When the call above is executed in the example code, it will print the following to the terminal:
```
Analysed flow-graph
Optimised memory map.
Generated constructor
Generated inference method.
Generated data header.
Complete
```
### Integration with a Simple C++ Project
After the `mnist_train_and_export.py` script has been successfully executed and the C++ files described
above generated then we are ready to build this code into a larger project. A simple example
project is included in the directory `cpp_project`. The `test_mnist.cpp` source file contains the entry point for
the application and everything necessary to execute inference model:
```cpp
/*----------------------------------------------------------------------------------
Simple example integrating the c++ MNIST classification inference model
generated by TFMin with an application
----------------------------------------------------------------------------------*/
#include <iostream>
#include "mnist_model.h"
#include "example_mnist_input.h"
int main()
{
// Instantiate mnist inference model object
MNISTModel mnist;
// Create single threaded executionEigen device
Eigen::DefaultDevice device;
std::cout << "Running inference model." << std::endl;
float *input = (float*)exampleInputDataHex;
float output[10];
mnist.eval(device, input, output);
std::cout << "Completed output was." << std::endl;
for (int i=0; i<10; ++i)
std::cout << "[" << i << "] = " << output[i] << std::endl;
return 0;
}
```
Now lets break this code down.
```cpp
#include "mnist_model.h"
#include "example_mnist_input.h"
```
The first local include adds the header for the generated MNISTModel object that was generated
by the python code earlier, **note** the relative path `../tfmin_generate` needs to be passed to the
compiler for this to build successfully.
The second local include defines an example input matrix for the MNIST classifier containing a seven.
```cpp
// Instantiate mnist inference model object
MNISTModel mnist;
// Create single threaded executionEigen device
Eigen::DefaultDevice device;
```
Now the objects required to perform the inference are created, an instance of the MNISTModel object
generated by the python code, and an Eigen default device object. This instructs the Eigen library
to use a single thread to execute tensor operations.
```cpp
std::cout << "Running inference model." << std::endl;
float *input = (float*)exampleInputDataHex;
float output[10];
mnist.eval(device, example_input, output);
```
Now we can perform the inference itself using the `eval()` method of the MNISTModel object.

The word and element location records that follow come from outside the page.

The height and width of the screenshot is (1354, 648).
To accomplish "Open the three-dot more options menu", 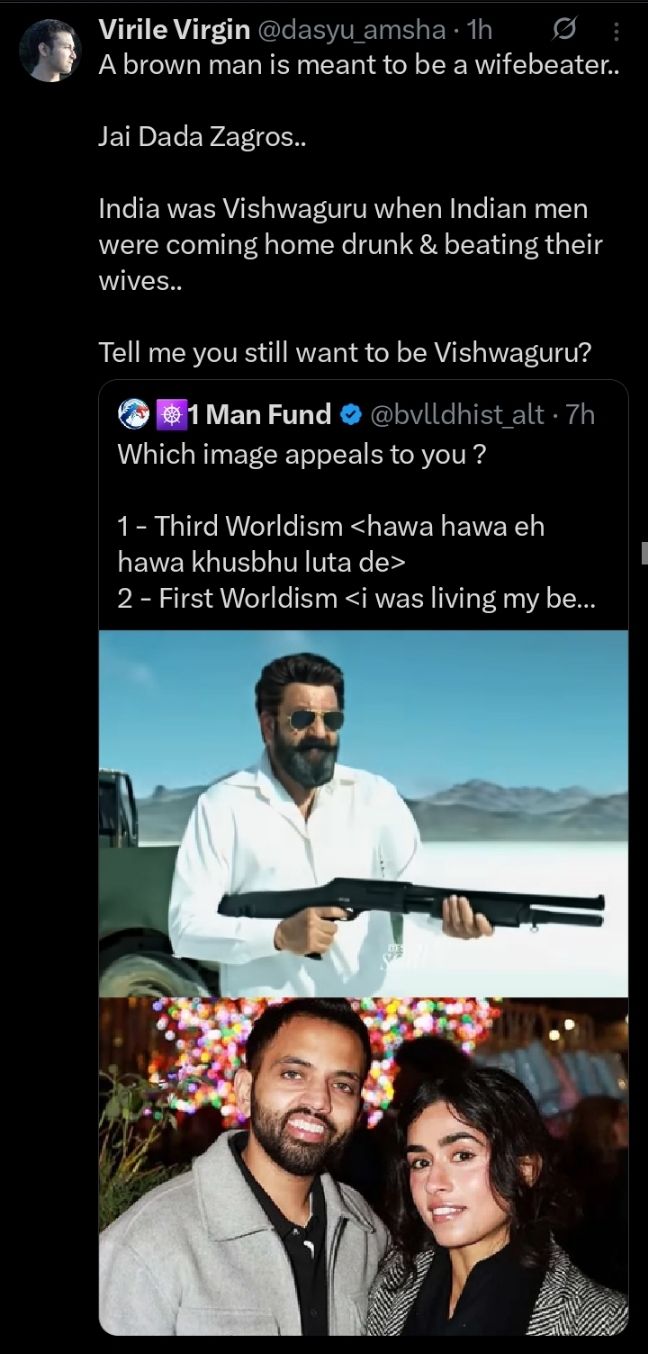I will coord(616,32).
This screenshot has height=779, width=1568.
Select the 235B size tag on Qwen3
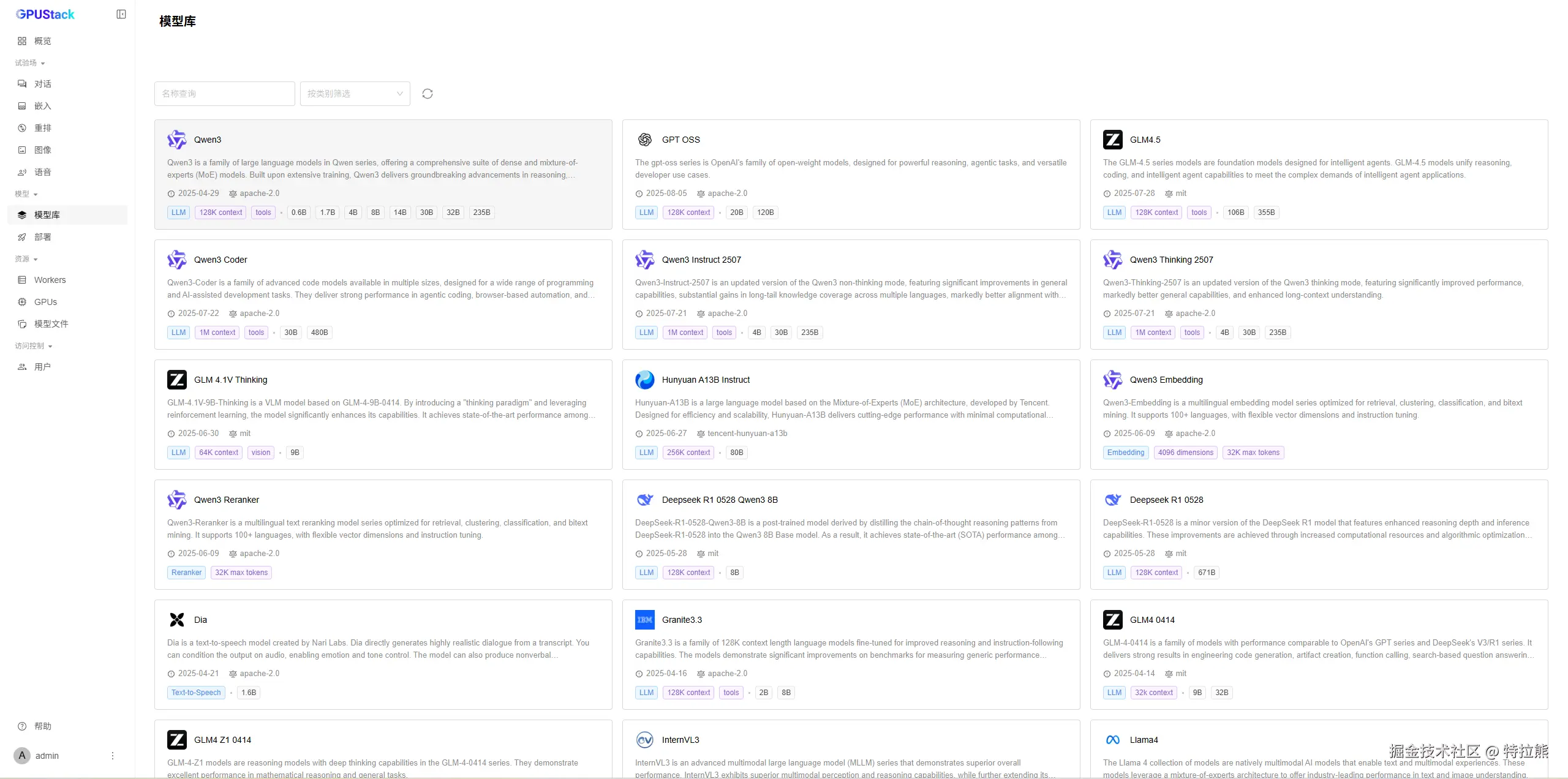481,213
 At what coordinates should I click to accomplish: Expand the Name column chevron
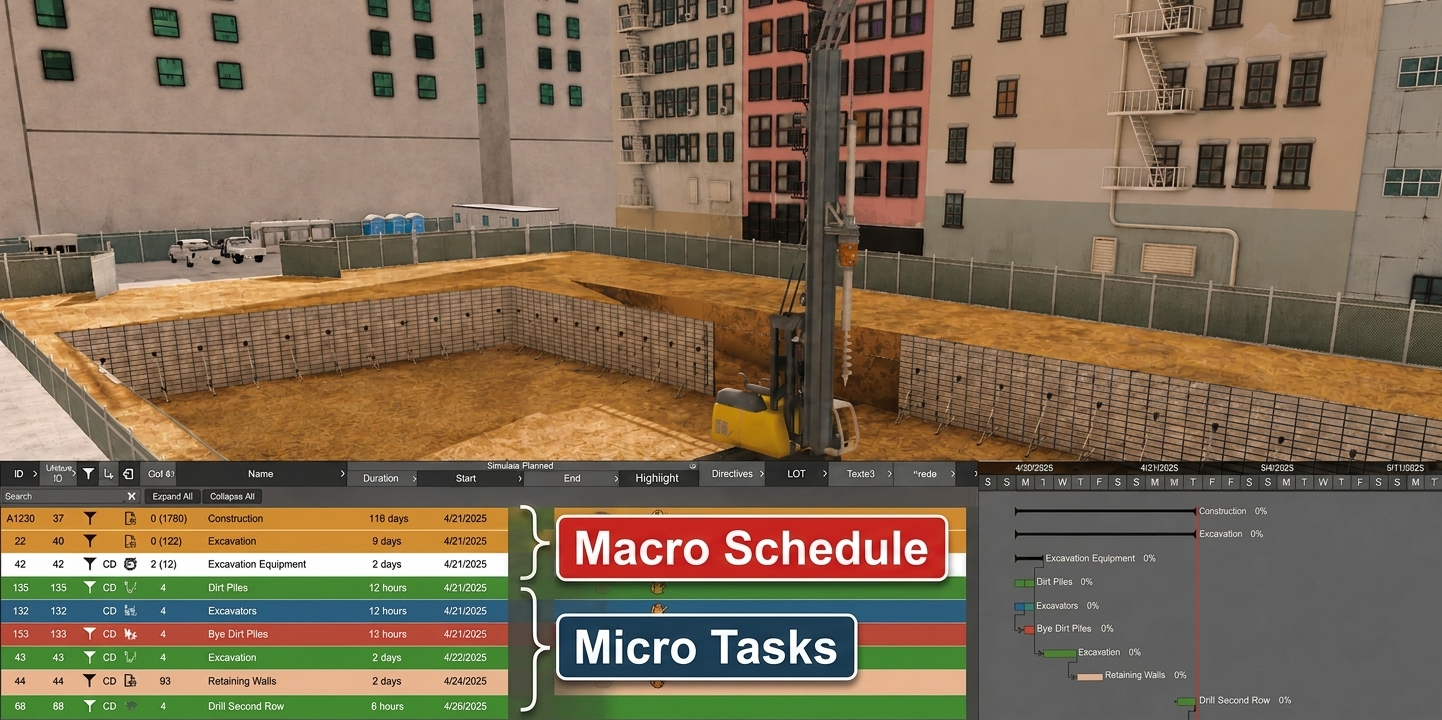[342, 474]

We need to pass the Eigen device object, a pointer to the example input defined in `example_mnist_input.h`
and a pointer to an output buffer.
The example data has been defined as an int array using hex literals, these actually represent
32 bit floating point values but have been represented like this to avoid any loss of precision when
converting to and from decimal representation. This is why the input data needs to be cast to a float pointer.
```cpp
std::cout << "Completed output was." << std::endl;
for (int i=0; i<10; ++i)
std::cout << "[" << i << "] = " << output[i] << std::endl;
```
Finally we print out the results of the inference operation. Assuming that the model trained
correctly when it was generated by the python script then the highest value printed should be
in the seventh row corresponding to the correct digit of seven, as shown below (Actual values will
vary based upon training).
```
Running inference model.
Completed output was.
[0] = -0.111315
[1] = -0.948662
[2] = 4.31211
[3] = 3.83368
[4] = -5.44246
[5] = -5.67521
[6] = -13.4396
[7] = 13.9334
[8] = -2.29676
[9] = 1.56804
```
### Building and Running the C++ Project
The example code described above can be built using the included Makefile, or you can use the
following direct call to g++
```
g++ -std=c++11 -O3 -o native_test test_mnist.cpp ../tfmin_generated/mnist_model.cpp -I ../tfmin_generated/
```
Firstly `-std=c++11 -O3` tells the compiler to use the c++ 11 standard and full optimisation (which is important to get
the best out of the Eigen library).
Next `-o native_test test_mnist.cpp` defines the output binary and entry point source described above.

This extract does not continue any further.